INFORMATION
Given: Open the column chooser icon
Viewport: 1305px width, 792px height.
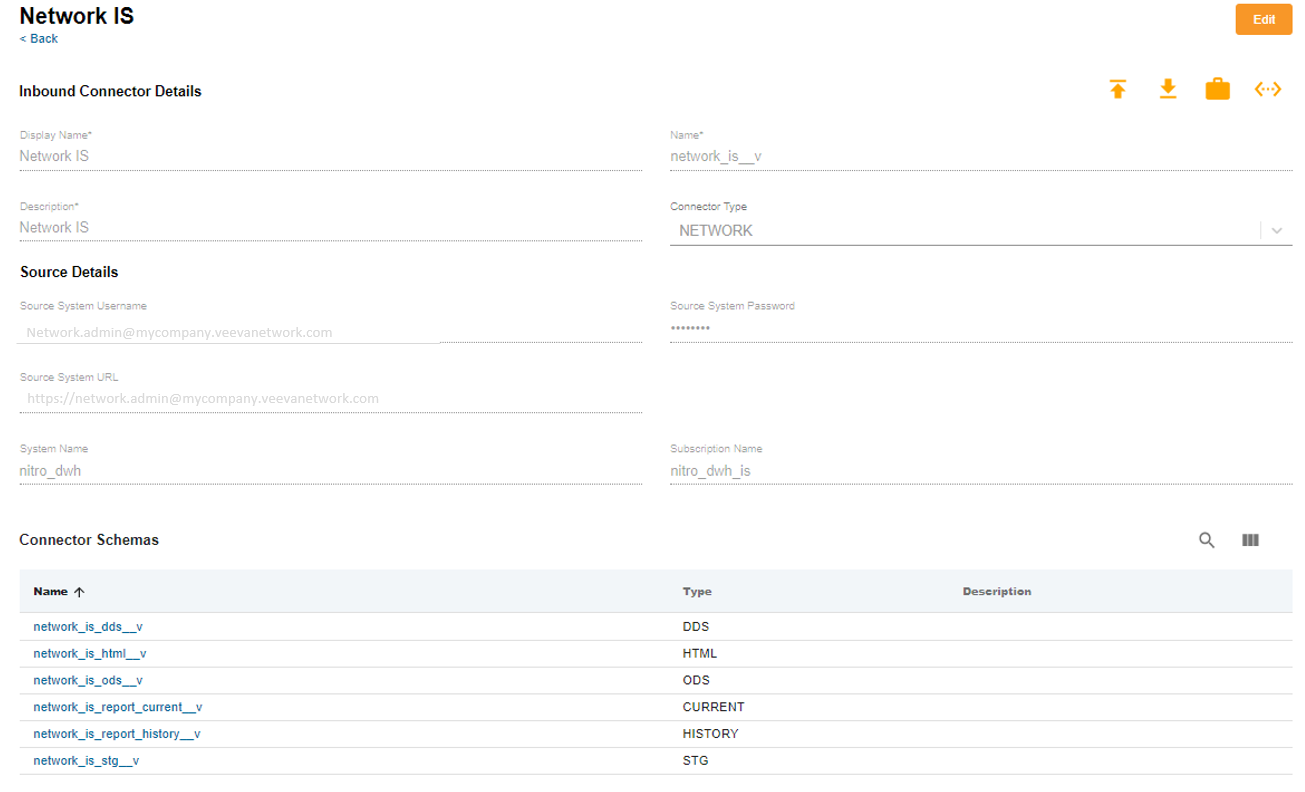Looking at the screenshot, I should point(1250,540).
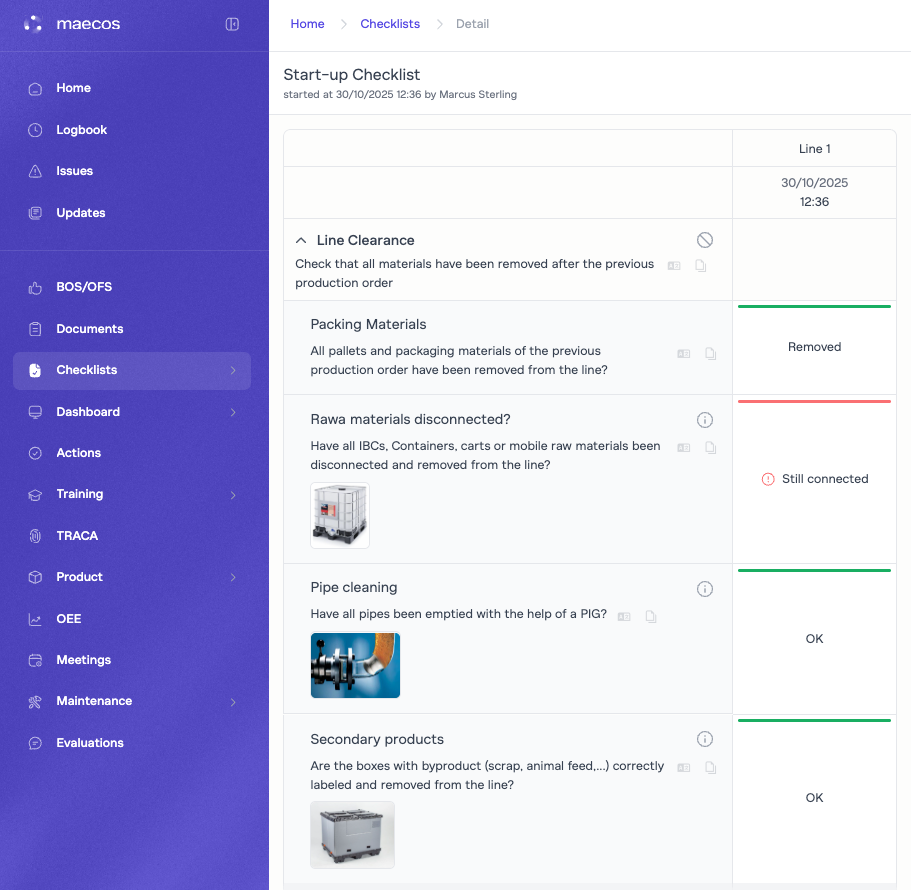Screen dimensions: 911x890
Task: Click the translate icon beside Pipe cleaning question
Action: click(624, 617)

EXERCISE GOAL
Repeat every line of the data exactly, but do not include pictures.

WRITTEN REPLY
Given: Open the column chooser icon
Viewport: 1305px width, 792px height.
Looking at the screenshot, I should point(1250,540).
Screen dimensions: 911x890
Task: Click the translate icon beside Pipe cleaning question
Action: click(624, 617)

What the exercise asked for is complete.